> [The input]:
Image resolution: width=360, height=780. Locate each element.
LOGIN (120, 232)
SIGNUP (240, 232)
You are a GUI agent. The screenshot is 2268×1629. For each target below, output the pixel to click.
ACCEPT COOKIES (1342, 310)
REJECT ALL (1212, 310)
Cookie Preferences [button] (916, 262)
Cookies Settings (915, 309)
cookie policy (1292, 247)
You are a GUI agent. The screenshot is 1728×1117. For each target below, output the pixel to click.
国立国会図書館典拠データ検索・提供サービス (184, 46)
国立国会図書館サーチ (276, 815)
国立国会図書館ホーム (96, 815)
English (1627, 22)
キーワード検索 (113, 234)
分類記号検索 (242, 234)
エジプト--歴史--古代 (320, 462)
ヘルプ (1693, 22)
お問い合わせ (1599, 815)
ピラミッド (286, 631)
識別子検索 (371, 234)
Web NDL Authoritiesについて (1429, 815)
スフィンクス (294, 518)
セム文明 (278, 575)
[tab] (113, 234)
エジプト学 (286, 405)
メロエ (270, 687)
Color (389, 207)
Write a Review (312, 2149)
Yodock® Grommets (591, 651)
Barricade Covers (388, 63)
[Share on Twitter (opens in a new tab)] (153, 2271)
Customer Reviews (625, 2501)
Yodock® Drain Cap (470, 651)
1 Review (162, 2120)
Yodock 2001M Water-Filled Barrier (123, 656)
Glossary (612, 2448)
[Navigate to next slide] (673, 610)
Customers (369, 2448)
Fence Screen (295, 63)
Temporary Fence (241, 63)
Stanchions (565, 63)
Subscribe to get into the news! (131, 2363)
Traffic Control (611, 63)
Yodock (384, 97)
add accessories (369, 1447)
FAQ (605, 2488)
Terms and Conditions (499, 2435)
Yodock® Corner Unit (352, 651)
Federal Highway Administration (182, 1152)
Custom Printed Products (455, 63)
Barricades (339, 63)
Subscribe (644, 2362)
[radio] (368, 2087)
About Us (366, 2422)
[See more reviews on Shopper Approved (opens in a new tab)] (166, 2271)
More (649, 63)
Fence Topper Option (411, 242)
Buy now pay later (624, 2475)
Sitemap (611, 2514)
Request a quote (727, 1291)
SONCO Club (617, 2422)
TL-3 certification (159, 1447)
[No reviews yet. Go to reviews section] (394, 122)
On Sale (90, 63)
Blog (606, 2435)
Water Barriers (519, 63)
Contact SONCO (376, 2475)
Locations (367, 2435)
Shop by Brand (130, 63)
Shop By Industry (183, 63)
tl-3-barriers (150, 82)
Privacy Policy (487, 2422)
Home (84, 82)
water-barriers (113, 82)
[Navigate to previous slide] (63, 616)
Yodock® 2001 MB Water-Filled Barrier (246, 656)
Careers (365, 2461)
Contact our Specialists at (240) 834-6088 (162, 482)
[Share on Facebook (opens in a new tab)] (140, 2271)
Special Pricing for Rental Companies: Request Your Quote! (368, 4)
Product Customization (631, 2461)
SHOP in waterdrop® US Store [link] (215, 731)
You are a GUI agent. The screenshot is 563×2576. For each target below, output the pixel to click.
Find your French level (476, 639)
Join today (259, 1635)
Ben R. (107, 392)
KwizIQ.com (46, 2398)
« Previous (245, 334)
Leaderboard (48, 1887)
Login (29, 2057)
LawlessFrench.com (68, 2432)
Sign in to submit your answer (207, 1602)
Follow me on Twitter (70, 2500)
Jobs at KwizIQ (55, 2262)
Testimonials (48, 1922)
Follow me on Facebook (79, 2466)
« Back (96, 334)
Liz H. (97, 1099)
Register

> [What the task requires]:
Retype every entry without changing anything.

> [Answer to this problem]:
Image resolution: width=360, height=780. Locate each element.
LOGIN (120, 232)
SIGNUP (240, 232)
You are a GUI agent. The screenshot is 2268×1629. For each target below, output the pixel to click.
ACCEPT COOKIES (1342, 310)
REJECT ALL (1212, 310)
Cookie Preferences [button] (916, 262)
Cookies Settings (915, 309)
cookie policy (1292, 247)
You are a GUI agent. The screenshot is 1728×1117. For each target below, output the pixel to click.
国立国会図書館典拠データ検索・提供サービス (184, 46)
国立国会図書館サーチ (276, 815)
国立国会図書館ホーム (96, 815)
English (1627, 22)
キーワード検索 (113, 234)
分類記号検索 (242, 234)
エジプト--歴史--古代 (320, 462)
ヘルプ (1693, 22)
お問い合わせ (1599, 815)
ピラミッド (286, 631)
識別子検索 (371, 234)
Web NDL Authoritiesについて (1429, 815)
スフィンクス (294, 518)
セム文明 (278, 575)
[tab] (113, 234)
エジプト学 (286, 405)
メロエ (270, 687)
Color (389, 207)
Write a Review (312, 2149)
Yodock® Grommets (591, 651)
Barricade Covers (388, 63)
[Share on Twitter (opens in a new tab)] (153, 2271)
Customer Reviews (625, 2501)
Yodock® Drain Cap (470, 651)
1 Review (162, 2120)
Yodock 2001M Water-Filled Barrier (123, 656)
Glossary (612, 2448)
[Navigate to next slide] (673, 610)
Customers (369, 2448)
Fence Screen (295, 63)
Temporary Fence (241, 63)
Stanchions (565, 63)
Subscribe to get into the news! (131, 2363)
Traffic Control (611, 63)
Yodock (384, 97)
add accessories (369, 1447)
FAQ (605, 2488)
Terms and Conditions (499, 2435)
Yodock® Corner Unit (352, 651)
Federal Highway Administration (182, 1152)
Custom Printed Products (455, 63)
Barricades (339, 63)
Subscribe (644, 2362)
[radio] (368, 2087)
About Us (366, 2422)
[See more reviews on Shopper Approved (opens in a new tab)] (166, 2271)
More (649, 63)
Fence Topper Option (411, 242)
Buy now pay later (624, 2475)
Sitemap (611, 2514)
Request a quote (727, 1291)
SONCO Club (617, 2422)
TL-3 certification (159, 1447)
[No reviews yet. Go to reviews section] (394, 122)
On Sale (90, 63)
Blog (606, 2435)
Water Barriers (519, 63)
Contact SONCO (376, 2475)
Locations (367, 2435)
Shop by Brand (130, 63)
Shop By Industry (183, 63)
tl-3-barriers (150, 82)
Privacy Policy (487, 2422)
Home (84, 82)
water-barriers (113, 82)
[Navigate to previous slide] (63, 616)
Yodock® 2001 MB Water-Filled Barrier (246, 656)
Careers (365, 2461)
Contact our Specialists at (240) 834-6088 (162, 482)
[Share on Facebook (opens in a new tab)] (140, 2271)
Special Pricing for Rental Companies: Request Your Quote! (368, 4)
Product Customization (631, 2461)
SHOP in waterdrop® US Store [link] (215, 731)
You are a GUI agent. The screenshot is 563×2576. For each target below, output the pixel to click.
Find your French level (476, 639)
Join today (259, 1635)
Ben R. (107, 392)
KwizIQ.com (46, 2398)
« Previous (245, 334)
Leaderboard (48, 1887)
Login (29, 2057)
LawlessFrench.com (68, 2432)
Sign in to submit your answer (207, 1602)
Follow me on Twitter (70, 2500)
Jobs at KwizIQ (55, 2262)
Testimonials (48, 1922)
Follow me on Facebook (79, 2466)
« Back (96, 334)
Liz H. (97, 1099)
Register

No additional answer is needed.